Rock art in Ravenna, Italy
In August, on our way back north from Gubbio, we stopped at Ravenna, a small city famous for its 5–6th century Byzantine mosaics. Ravenna is just 2 hours south of Venice and is well worth a 2–3 day visit. The purpose of this post is two-fold. (1) To introduce readers to a place with incredible interior art work mostly made with small to large pieces of rock. (2) To explain the origin and importance of Imperial (purple) porphyry.
In the earliest 5th century, as the Western Roman Empire was weakening, Emperor Honorius transferred the capital from Rome to Ravenna, where it remained until Ravenna was conquered by the Ostrogoths and their king Theodoric in the late 5th century. In the 6th century, the Eastern Roman Empire expelled the Goths and came to power under the Byzantine Emperor Justinian.
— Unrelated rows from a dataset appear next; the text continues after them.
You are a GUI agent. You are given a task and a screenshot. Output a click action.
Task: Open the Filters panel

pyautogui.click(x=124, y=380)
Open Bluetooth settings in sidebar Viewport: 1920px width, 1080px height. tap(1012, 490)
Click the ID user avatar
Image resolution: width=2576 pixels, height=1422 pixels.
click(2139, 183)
During these periods, rulers expended vast resources to build and decorate the interiors of their churches and monuments. Eight locations in Ravenna, all with magnificent early Christian art, have been designated as UNESCO World Heritage Sites.
The mosaic art
Purple porphyry is found in some of the art work in Ravenna. It was a hallmark of royalty and power during the Roman Empire and remains a highly valuable rock today.
The name “porphyry” is derived from the location where this rock type was found. In 18 AD, a Roman Legionnaire discovered a beautiful purple rock in Mons Porphyrites (Porphyry Mountain), a remote part of the eastern desert of Egypt. It has a deep purple background color with larger white crystals. This porphyry quickly became the most prestigious stone of Rome and Byzantium. It was reserved exclusively for the Imperial court of the Roman Empire—hence the name “Imperial Porphyry”. Contributing to its value is porphyry’s durability and hardness, properties that require a highly-skilled artisan. If you do an internet search for “Imperial Porphyry”, you will find some spectacular examples of busts, vases, containers and other art works from that period. You will also find that this rock continues to bring extravagant prices.
Despite the inaccessible, harsh location in the Egyptian desert, the Romans quarried this treasured stone until the late 5th century, when the quarry was abandoned. It was rediscovered in the 1800s, but remains a place that is very hard to get to, and very hard to quarry.
The porphyritic rock found in Mons Porphyrites is just one example of what is now a whole geologic category of rocks called porphyries. They are typically silica-rich volcanic rocks that were erupted explosively from stratovolcanoes. Although Italy was not the source of Imperial Porphyry, it is well known today for its variety of other porphyritic volcanic rocks. Many are mined to sell as decorative paving stones or other uses that require an attractive, durable material. Here’s an example of a high-quality porphyry product from the province of Trentino: http://www.porfidotrentino.com/en/porphyry/.
I could have posted many images from the UNESCO World Heritage sites in Ravenna. But they are better seen in person, so put Ravenna on your northeastern Italy “must see” list. And keep a lookout for purple (imperial) porphyry. I’ve seen it in museums in the United States, and scattered about in many parts of Europe. Because it was so valuable, it got stolen, recycled, and otherwise redistributed since it was quarried in the 1st-5th centuries. The best place to see it is in Rome, particularly in the Vatican. Of course, you should look for regular porphyry too. It is abundant on continents and when you see it, you will know that volcanoes erupted there!